Terrazas

La primera vez que no lo entendí fue en París. Debíamos estar a menos diez grados en febrero y recuerdo ver cruzar el Pont Neuf desde la Cité a un hombre con la camisa abierta por el cuello y una americana sin abrochar como si estuviéramos en primavera. Mi novia lloraba por el frío, y en aquellas circunstancias buscábamos un lugar, cualquiera, para calentarnos.

Lo que quiero decir es que, aparte de que un hombre sin abrigar caminara tan contento por los alrededores del Sena a diez grados bajo cero con una humedad frígida, la gente, la mayoría de la gente, estaba sentada en las terrazas. Todos esos parisinos, cientos, estaban sentados en la calle bajo un clima terrible, sin ninguna apariencia de que fuera un clima terrible, desapacible y gris y gélido.

Oscar Wilde decía algo así como que la naturaleza era incómoda y que un lugar cómodo debía ser siempre un lugar cerrado, construido, decorado y aclimatado. Yo en este sentido soy muy de Oscar Wilde. Yo no sé qué le dan las terrazas a la gente. Qué suerte de influjo misterioso poseen para atraerla de ese modo irresistible.

▶ **Ejercicios propuestos**:
1/ Responde con el texto sobre las terrazas:
(a) ¿En qué ciudad ocurrió la primera vez que no lo entendió quien narra?
(b) ¿Quién lloraba por el frío?
(c) ¿Quién decía que un lugar cómodo debía ser siempre un lugar cerrado?
2/ Reproduce el fragmento del texto sobre las terrazas que empieza en "Oscar Wilde decía" y termina en "ese modo irresistible.".
Los datos no tienen relación con el texto sobre las terrazas.

▶ **Sección de datos**:
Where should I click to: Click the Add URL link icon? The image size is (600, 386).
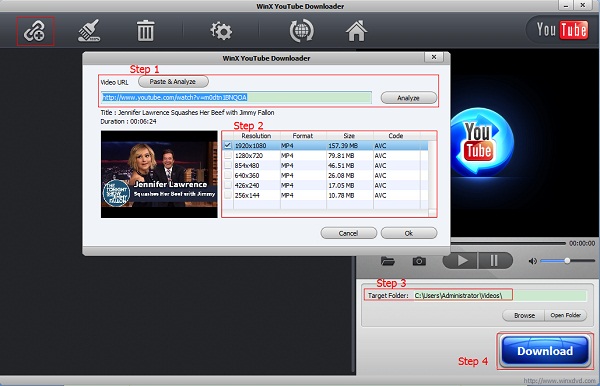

▶ **Respuestas esperadas**:
1/
(a) En París.
(b) La novia de quien narra.
(c) Oscar Wilde.

2/
Oscar Wilde decía algo así como que la naturaleza era incómoda y que un lugar cómodo debía ser siempre un lugar cerrado, construido, decorado y aclimatado. Yo en este sentido soy muy de Oscar Wilde. Yo no sé qué le dan las terrazas a la gente. Qué suerte de influjo misterioso poseen para atraerla de ese modo irresistible.